Interesting Facts About Every Modern Prime Minister
The modern era (defined in this piece as 1900-) has seen 26 different prime ministers, with 31 different ministries (with Stanley Baldwin, Ramsay MacDonald, Winston Churchill, and Harold Wilson returning to office – Baldwin doing it three times). Despite such a vast amount of PMs, each one has managed – memorably or not, positively or notoriously – to carve out some kind of legacy for themselves. With that, here is an interesting fact about every UK PM since 1900.
#1. The Marquess of Salisbury
Elected PM on three occasions, Robert Gascoyne-Cecil, better known as the Marquess of Salisbury (although sometimes referred to as Lord Salisbury) may have more names than P. Diddy but that did not stop him from seeing political success, with his third tenure in power rolling past the year 1900.
Stepping down in 1902, not only was he the final PM of the Victorian Era, sitting as Queen Victoria died the previous year, but he was also the last prime minister able to hold the role whilst sitting in the House of Lords. In the years following, the idea of being able to be prime minister whilst sitting in Parliament’s unelected and unaccountable chamber has become unthinkable, as proved by the Sir Alec Douglas-Home situation in 1963 (more on that later).
#2. Arthur Balfour
The nephew of Salisbury, Balfour’s time as Conservative leader was plagued with issues, from the backlash of British imperialist “methods of barbarism” (as Leader of the Opposition Henry Campbell-Bannerman put it) in the Boer War to the Conservative split over tariff reform.
In 1905, Balfour’s government collapsed, with Bannerman invited to call a government; he subsequently called a general election.
In the Liberal landslide election in 1906, the Conservatives had their propellors clipped and would nose-dive towards oblivion. The Conservatives had their worst electoral performance in history, resulting in just 156 seats, dropping 246 seats whilst the newly socially-interventionist ‘New Liberals’ won nearly 400 seats, working closely with the Labour Party in a mutually beneficial agreement.
At the election, Balfour, who had been prime minister the month earlier, lost his seat with his seat in Manchester East seeing a 22.4% swing to the Liberals. It was effectively a whitewash of the whole Cabinet, with only three members re-elected. Balfour’s 1906 performance is still the only instance of a former prime minister losing a seat in his constituency.
#3. Henry Campbell-Bannerman
The Liberal PM, elected in late 1905 was the first to be recognised as – that is to say, given the official title of – the prime minister, given to him five days after taking office. The term First Lord of the Treasury with the now-associated term initially used as an insult.

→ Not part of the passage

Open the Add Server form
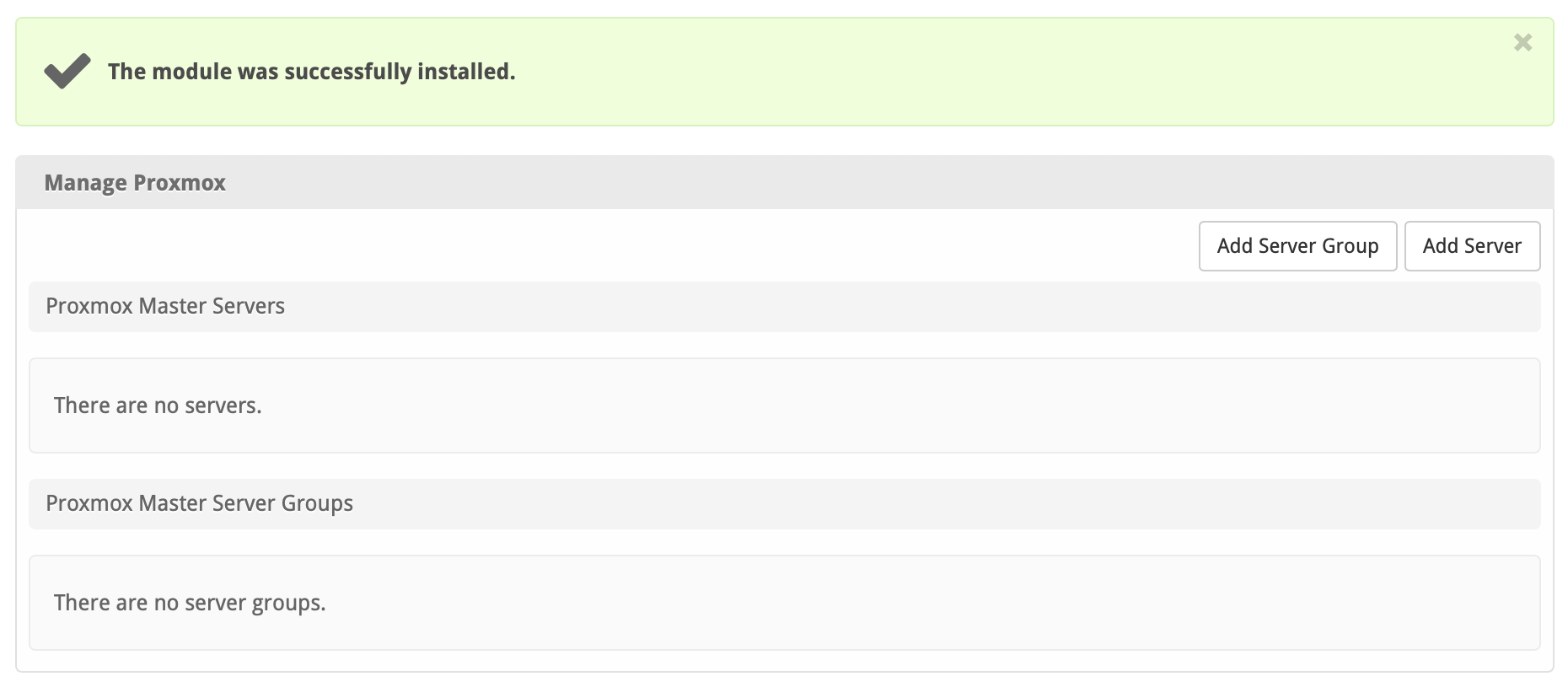 1472,246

His appointment not only initiated the first use of the term now in common usage but also made him the oldest person in the 20th century to be PM for the first time, something perhaps reflected in the fact that Bannerman is the only PM to die in Number 10 Downing Street.
#4. H.H. Asquith
Asquith is one of the less remembered PMs, which is odd considering his role as the sitting PM during Britain’s entry into World War One, remarking Britain was “fighting in defence of principles the maintenance of which is vital to the civilisation of the world.”
The last Liberal PM with a majority and later the final Liberal Leader of the Opposition, Asquith’s family legacy lives on to this day. Although there is some speculation of a connection to Carrie Johnson (maiden name Symonds), the wife of Boris Johnson, this is a theory peddled by the likes of The Daily Mail and is unconfirmed. What is definitely true however is the fame of Asquith’s great-granddaughter Helena Bonham Carter.
#5. David Lloyd George
The WW1 war hero David Lloyd George may have been born in Manchester but, by all accounts, he was an out-and-out Welshman, brought up and educated in Wales with Welsh as his first language. Biographer and ex-Labour Cabinet minister Roy Hattersley described him in David Lloyd George: The Great Outsider as “certainly the most famous and perhaps the greatest Welshman of all time…[his] state of mind was Welsh. Blood and upbringing shaped his character, not the accident of birth which made him officially English.”
As such, George was a strong Welsh nationalist and supported various Welsh causes including devolution in Wales.
Despite other Welshmen serving in the role as Leader of the Opposition, most famously Neil Kinnock, George remains the only Welshman to be prime minister, and – with the implementation of devolution – increasingly likely to be the last one.